Ten years ago, the entire fleet of old, beloved Maltese buses was withdrawn from Maltese roads. Now, some of them are being restored and are appearing on the roads again with more eco-friendly, modern systems, including one which runs on gas…
Presently, at the Ħal Farruġ industrial zone, the first electric bus is being built by Mikiel Cutajar, nicknamed iż-Żinnu, who retired after over 40 years as a bus driver on the Zurrieq route. Today, alongside his son, Manuel, Mikiel is restoring one of the old buses.
In an effort to make the old buses memorable, the project began eight years ago. As soon as a bus arrives at Manuel’s garage, it is dismantled and an inspection is carried out with regards to what can be kept, before sending it over to a mechanic.

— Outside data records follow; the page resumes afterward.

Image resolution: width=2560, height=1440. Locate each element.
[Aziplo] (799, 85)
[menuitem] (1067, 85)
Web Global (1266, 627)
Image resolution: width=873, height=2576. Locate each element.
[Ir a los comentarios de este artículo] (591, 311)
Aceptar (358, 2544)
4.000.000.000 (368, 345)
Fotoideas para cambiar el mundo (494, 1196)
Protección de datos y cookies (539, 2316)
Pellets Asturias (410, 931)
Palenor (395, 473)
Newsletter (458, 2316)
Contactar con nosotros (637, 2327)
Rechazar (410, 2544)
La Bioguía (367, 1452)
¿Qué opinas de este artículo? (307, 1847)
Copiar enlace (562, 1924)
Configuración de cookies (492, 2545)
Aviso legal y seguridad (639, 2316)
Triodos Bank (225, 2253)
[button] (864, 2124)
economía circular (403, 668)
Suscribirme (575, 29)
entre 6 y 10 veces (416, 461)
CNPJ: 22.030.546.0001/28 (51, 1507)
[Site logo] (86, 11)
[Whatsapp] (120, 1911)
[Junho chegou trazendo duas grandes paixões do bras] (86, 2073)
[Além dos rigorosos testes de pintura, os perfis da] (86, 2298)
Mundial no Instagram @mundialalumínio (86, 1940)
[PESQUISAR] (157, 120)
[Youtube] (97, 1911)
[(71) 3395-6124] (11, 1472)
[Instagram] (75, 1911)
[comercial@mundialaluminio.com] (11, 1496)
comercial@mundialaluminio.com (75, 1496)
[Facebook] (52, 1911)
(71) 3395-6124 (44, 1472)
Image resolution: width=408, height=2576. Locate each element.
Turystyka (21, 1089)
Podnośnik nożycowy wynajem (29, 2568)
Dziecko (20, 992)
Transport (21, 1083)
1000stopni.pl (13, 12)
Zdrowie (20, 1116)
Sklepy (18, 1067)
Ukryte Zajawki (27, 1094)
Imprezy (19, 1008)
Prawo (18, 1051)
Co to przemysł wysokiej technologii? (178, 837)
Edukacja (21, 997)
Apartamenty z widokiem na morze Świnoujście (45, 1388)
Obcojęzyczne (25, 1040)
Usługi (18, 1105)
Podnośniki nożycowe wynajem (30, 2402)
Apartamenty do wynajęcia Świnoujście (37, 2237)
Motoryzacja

As Mikiel explained, ‘We wash the engine, and where necessary we blast it, it goes to the mechanic to be upgraded to the LPG, dual fuel system – so that it will have an emission value of Euro6’. Manuel added that they have the first renovated bus, which has been approved by Transport Malta for its Euro6 engine, meaning it pollutes much less than before.
Notably, many of the vehicles date back to the 1950s, and like this one, have a wooden framework. Manuel explained that when the wood is still good it is kept and fixed, but if not, it is rebuilt with a new structure made of galvanised steel.
He also said that the restoration takes a year’s work per vehicle, with the restoration going into the smallest detail – from the seats which are being re-upholstered to the cursive painted letters known as tberfil, which are being designed by Joe Farrugia.
There are six people working on these restorations, as explained: ‘Two on the structure, two the inside finishings, fitting of seats and nickel and two on the preparations and paint.’ Meanwhile, a new bus is also being built on the same model as those who used to build in the 50s and 60s – but it will work on electricity and be accessible for wheelchairs.
Some of these restored buses can be seen on our roads once again on a route near the Triton fountain, which heads to Sliema, so that the Maltese and tourists alike can experience the buses which up to ten years ago, used to carry thousands of passengers and were part of Malta’s daily life.